I experienced this firsthand. Agents that could individually solve problems got stuck when orchestrated together. The complexity didn't scale linearly. It compounded.
Some enterprises are paying what researchers call a "swarm tax" for architectures whose advantage comes from spending more computation rather than reasoning more effectively. Without proper baselines, you can't tell if your multi-agent system is actually better or just more expensive.
My 10% orchestration overhead might be understated. What enterprises often underestimate is that orchestration isn't free. Every additional agent introduces communication overhead that eats into the theoretical efficiency gains.
When Is an Experiment Ready to Open-Source
I'm considering releasing this as open-source. The framework works. The orchestration layer exists. Someone could theoretically point it at their codebase and let it run.
But they'd still need to do the hard parts.
The constant monitoring. The $2,000/month in subscriptions. The quota management. The 20-minute check-ins to unstick agents from basic workflow operations.
They can just point the agent to it, and the agent would be able to figure out the code base and apply it for the use case. But they don't avoid the hard work of actually monitoring all of this.

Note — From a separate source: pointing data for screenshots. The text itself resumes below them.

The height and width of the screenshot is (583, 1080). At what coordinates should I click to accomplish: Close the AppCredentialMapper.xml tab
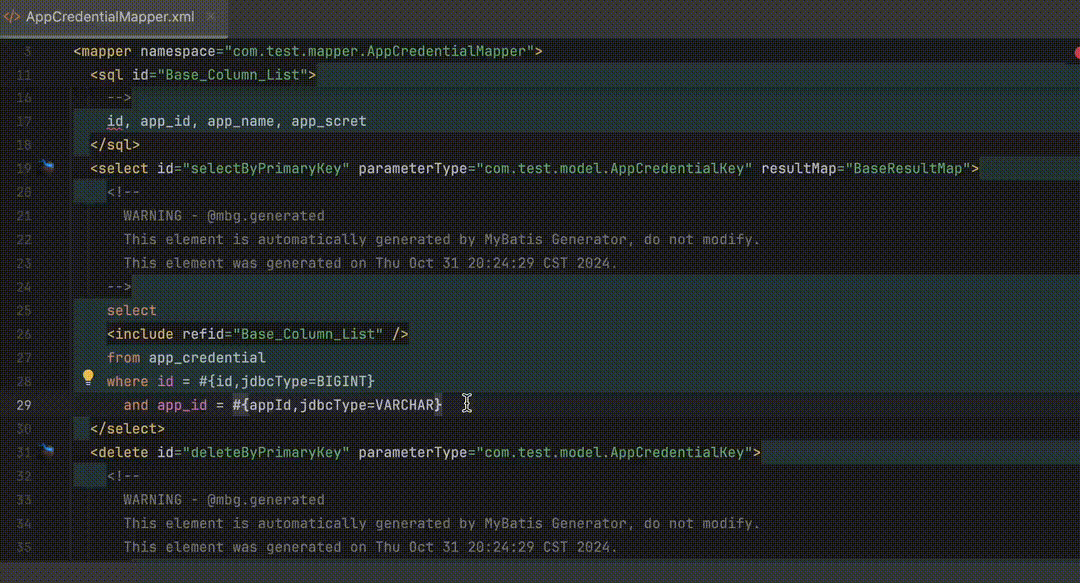point(211,17)
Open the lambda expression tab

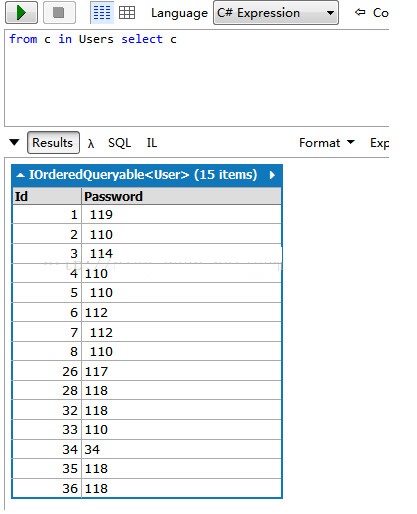click(x=91, y=143)
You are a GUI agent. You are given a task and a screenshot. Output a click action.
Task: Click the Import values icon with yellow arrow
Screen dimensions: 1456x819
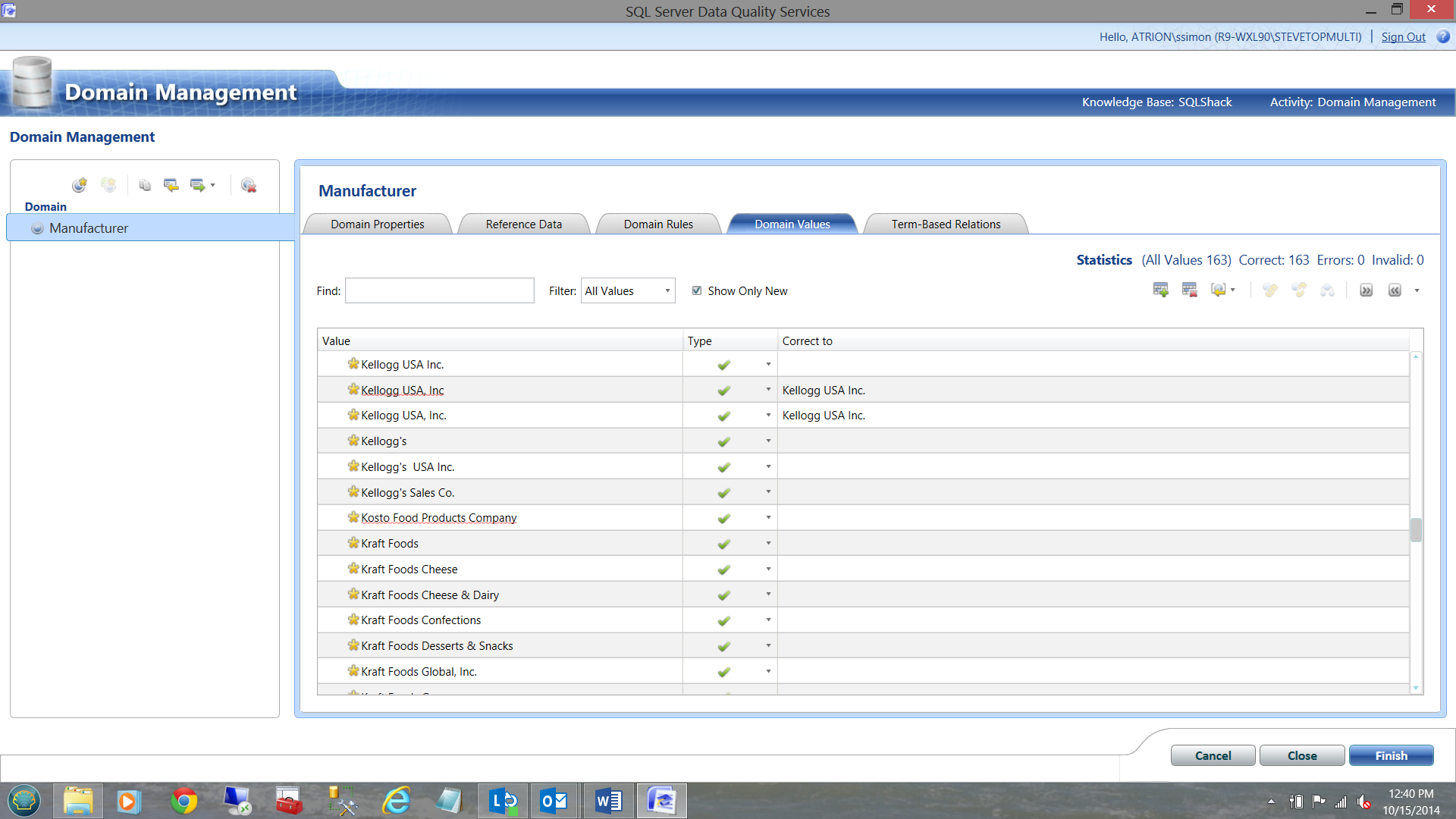(x=1219, y=290)
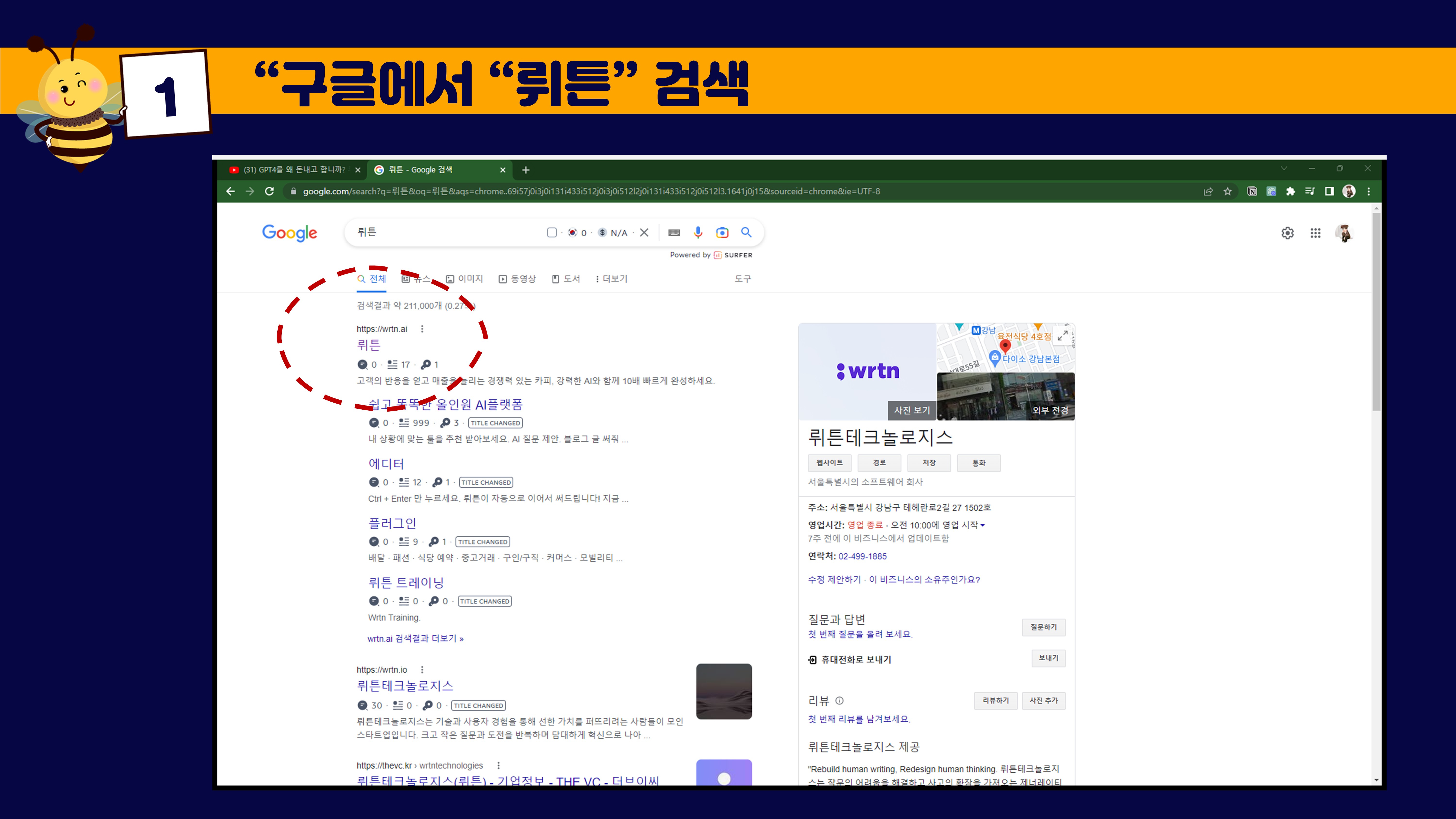Image resolution: width=1456 pixels, height=819 pixels.
Task: Toggle the Chrome side panel icon
Action: click(1329, 191)
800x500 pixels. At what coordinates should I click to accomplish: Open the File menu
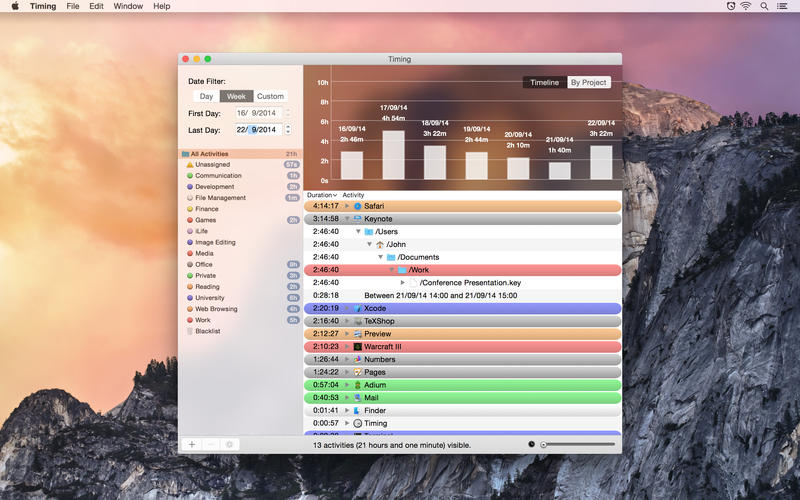tap(73, 6)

This is the gap between demo-ready and production-ready. Most agent experiments showcase what's possible under ideal conditions with human supervision. Few discuss sustained economics or operational overhead.
More than 40% of today's agentic AI projects could be canceled by 2027 due to unanticipated cost, complexity of scaling, or unexpected risks. The autonomous AI agent market could reach $35 billion by 2030 if orchestrated well. But "if orchestrated well" is doing a lot of work in that sentence.
Open-sourcing the framework would give people the orchestration layer. It wouldn't give them the operational knowledge of when to intervene, how to prioritize the 10% of bugs that matter, or how to structure their workflow so agents don't burn through quotas on theoretical problems.
What This Signals About the Next 12 Months
My answer to what needs to solve first is direct: the only thing that limits me personally is the cost and the usage limits.
Not agent capability. Not orchestration complexity. Not supervision requirements.
Pure economics and artificial rate limits.
If Anthropic and OpenAI removed usage caps tomorrow and cut prices in half, I'd run the agent army 24/7. The capability is there. The tooling works. The bottleneck is API economics.
That's a very different story than "agents aren't ready yet."
My final advice for teams considering building their own agent army: don't ever use API tokens for this. You'd get burned instantly. You can purchase Claude Code and Codex subscriptions, the most expensive tier, in bulk for each one of the teammates, or by just creating multiple accounts, but don't use API tokens.
Translation: the pricing models aren't built for this use case yet. API tokens are metered for typical usage patterns. Agent armies consume tokens at rates that make per-token pricing unsustainable. Flat-rate subscriptions with usage caps are the only economically viable option right now.
But even those caps get exhausted in hours when you run at scale.
The next 12 months won't be about agents getting smarter. They're already smart enough to find bugs, write fixes, and coordinate across multiple tools. The next 12 months will be about whether API providers adjust their pricing and rate limit models to match how people actually want to use these tools.
Because right now, the gap between "this works" and "this is affordable at scale" is wider than most people building agent systems want to admit.
I proved agents can inspect hundreds of features, triage thousands of potential bugs, and fix dozens of real issues. I also proved it costs $750 for 70 fixes on a small codebase, requires constant human supervision, and exhausts multiple $200/month subscriptions in under an hour.
Both things are true. And the second part is what determines whether agent armies become infrastructure or remain expensive experiments.